# WORK INSTRUCTION:
From the line bearing "Instruction: Collapse the samples folder" down to the final line of the records below, give every line again exactly and add nothing.

THE INPUT START

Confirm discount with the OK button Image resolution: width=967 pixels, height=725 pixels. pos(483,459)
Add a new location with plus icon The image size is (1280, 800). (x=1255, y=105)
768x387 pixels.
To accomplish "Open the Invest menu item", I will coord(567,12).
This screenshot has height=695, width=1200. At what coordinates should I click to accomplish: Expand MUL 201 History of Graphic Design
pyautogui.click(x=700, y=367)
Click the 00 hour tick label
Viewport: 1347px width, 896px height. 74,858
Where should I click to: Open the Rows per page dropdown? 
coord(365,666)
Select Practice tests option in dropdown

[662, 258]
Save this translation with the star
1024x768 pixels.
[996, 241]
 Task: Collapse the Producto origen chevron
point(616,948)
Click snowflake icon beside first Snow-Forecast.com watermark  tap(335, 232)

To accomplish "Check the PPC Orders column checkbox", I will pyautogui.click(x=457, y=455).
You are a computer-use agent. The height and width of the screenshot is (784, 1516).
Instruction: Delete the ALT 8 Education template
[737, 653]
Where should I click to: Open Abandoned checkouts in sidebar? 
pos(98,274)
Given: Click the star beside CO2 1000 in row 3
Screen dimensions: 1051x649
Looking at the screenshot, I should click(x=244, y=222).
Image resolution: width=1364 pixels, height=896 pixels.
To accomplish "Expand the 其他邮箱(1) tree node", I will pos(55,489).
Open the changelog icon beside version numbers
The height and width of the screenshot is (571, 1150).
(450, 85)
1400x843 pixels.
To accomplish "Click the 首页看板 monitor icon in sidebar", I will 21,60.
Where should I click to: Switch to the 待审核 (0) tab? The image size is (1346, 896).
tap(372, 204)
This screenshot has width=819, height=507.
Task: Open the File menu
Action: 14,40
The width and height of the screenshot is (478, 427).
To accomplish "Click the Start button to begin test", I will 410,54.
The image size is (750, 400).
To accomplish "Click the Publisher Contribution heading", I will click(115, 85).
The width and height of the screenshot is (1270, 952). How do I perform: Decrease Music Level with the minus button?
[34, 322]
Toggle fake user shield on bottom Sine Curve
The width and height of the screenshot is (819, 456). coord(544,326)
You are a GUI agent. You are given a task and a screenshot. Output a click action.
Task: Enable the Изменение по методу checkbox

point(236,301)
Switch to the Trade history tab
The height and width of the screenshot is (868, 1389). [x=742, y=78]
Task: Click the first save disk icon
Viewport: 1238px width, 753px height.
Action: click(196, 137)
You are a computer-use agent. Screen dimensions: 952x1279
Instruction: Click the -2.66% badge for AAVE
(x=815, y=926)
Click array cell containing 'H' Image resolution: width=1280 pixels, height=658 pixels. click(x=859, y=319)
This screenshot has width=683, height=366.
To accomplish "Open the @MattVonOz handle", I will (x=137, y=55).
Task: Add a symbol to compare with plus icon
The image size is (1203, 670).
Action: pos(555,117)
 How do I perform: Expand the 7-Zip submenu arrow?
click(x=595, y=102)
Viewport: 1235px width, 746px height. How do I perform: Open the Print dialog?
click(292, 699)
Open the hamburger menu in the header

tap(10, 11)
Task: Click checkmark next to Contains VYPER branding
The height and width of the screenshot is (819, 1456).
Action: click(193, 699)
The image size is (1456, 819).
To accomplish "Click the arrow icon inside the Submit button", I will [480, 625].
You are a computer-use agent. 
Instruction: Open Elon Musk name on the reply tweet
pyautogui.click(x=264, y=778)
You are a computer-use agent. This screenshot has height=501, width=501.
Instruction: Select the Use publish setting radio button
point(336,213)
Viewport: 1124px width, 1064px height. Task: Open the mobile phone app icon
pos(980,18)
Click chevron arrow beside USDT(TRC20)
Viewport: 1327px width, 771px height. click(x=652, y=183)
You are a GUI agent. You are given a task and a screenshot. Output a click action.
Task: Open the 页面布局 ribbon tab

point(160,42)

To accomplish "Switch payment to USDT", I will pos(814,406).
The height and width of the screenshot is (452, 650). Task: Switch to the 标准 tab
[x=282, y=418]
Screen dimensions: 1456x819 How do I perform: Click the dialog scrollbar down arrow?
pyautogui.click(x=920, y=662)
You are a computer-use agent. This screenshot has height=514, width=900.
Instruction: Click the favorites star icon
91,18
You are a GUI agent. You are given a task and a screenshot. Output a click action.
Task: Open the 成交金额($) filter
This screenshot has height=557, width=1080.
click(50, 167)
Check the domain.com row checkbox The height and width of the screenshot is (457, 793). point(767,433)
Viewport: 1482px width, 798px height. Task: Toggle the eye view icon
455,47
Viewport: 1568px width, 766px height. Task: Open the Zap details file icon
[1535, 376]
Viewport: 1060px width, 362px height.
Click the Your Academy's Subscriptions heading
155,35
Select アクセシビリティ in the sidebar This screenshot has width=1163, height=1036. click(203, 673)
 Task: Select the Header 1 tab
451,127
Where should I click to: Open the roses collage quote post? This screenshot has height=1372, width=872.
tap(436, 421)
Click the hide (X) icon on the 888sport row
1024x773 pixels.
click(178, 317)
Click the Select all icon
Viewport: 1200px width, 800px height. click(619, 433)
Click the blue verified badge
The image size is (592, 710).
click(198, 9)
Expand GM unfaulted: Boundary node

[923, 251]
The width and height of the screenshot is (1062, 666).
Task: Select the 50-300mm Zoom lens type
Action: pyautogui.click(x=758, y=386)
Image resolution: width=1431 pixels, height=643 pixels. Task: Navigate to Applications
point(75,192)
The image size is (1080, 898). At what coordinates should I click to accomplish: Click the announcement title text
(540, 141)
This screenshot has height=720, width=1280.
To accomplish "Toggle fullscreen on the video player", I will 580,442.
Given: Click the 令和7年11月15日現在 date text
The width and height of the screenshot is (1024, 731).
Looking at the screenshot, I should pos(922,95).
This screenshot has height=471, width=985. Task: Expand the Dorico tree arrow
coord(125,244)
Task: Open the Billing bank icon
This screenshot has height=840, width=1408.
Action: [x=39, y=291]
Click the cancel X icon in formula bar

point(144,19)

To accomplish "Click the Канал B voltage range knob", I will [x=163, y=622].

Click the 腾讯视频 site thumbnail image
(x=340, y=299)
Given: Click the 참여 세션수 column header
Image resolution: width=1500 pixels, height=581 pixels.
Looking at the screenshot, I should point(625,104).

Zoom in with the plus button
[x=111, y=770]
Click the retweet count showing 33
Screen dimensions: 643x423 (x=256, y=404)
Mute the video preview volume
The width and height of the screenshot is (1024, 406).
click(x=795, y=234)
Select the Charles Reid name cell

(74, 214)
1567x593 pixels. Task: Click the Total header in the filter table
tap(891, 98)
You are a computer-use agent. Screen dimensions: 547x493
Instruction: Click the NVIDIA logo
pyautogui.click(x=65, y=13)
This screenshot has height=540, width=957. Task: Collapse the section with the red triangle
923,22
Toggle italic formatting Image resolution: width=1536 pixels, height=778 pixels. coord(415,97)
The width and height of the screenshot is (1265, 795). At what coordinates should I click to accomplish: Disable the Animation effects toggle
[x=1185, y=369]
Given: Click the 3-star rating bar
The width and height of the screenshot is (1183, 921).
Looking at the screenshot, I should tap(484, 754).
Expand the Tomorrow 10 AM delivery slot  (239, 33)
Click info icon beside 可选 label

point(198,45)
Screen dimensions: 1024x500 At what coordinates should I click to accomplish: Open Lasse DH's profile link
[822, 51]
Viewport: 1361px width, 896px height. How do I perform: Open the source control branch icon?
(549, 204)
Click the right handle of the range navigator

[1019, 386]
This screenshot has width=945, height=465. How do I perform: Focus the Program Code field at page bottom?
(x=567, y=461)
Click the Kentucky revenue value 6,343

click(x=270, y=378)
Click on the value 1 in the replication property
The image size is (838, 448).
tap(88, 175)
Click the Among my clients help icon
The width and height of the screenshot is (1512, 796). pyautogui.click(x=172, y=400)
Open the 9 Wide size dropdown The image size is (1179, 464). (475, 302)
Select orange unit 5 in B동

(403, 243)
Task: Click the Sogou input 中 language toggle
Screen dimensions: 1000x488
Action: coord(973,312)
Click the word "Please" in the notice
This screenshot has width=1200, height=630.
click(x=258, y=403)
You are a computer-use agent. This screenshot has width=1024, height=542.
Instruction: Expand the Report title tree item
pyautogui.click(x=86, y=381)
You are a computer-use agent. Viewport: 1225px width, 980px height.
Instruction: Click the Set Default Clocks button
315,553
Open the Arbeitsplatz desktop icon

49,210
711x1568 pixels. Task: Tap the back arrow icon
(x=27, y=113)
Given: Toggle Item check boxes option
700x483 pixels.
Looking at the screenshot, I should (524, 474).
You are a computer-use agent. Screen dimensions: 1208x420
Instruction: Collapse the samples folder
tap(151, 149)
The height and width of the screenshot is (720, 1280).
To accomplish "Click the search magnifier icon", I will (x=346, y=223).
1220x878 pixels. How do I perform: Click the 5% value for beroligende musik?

THE INPUT END

# ANSWER FOR THE TASK:
Instruction: Collapse the samples folder
tap(151, 149)
The height and width of the screenshot is (720, 1280).
To accomplish "Click the search magnifier icon", I will (x=346, y=223).
1220x878 pixels. How do I perform: Click the 5% value for beroligende musik?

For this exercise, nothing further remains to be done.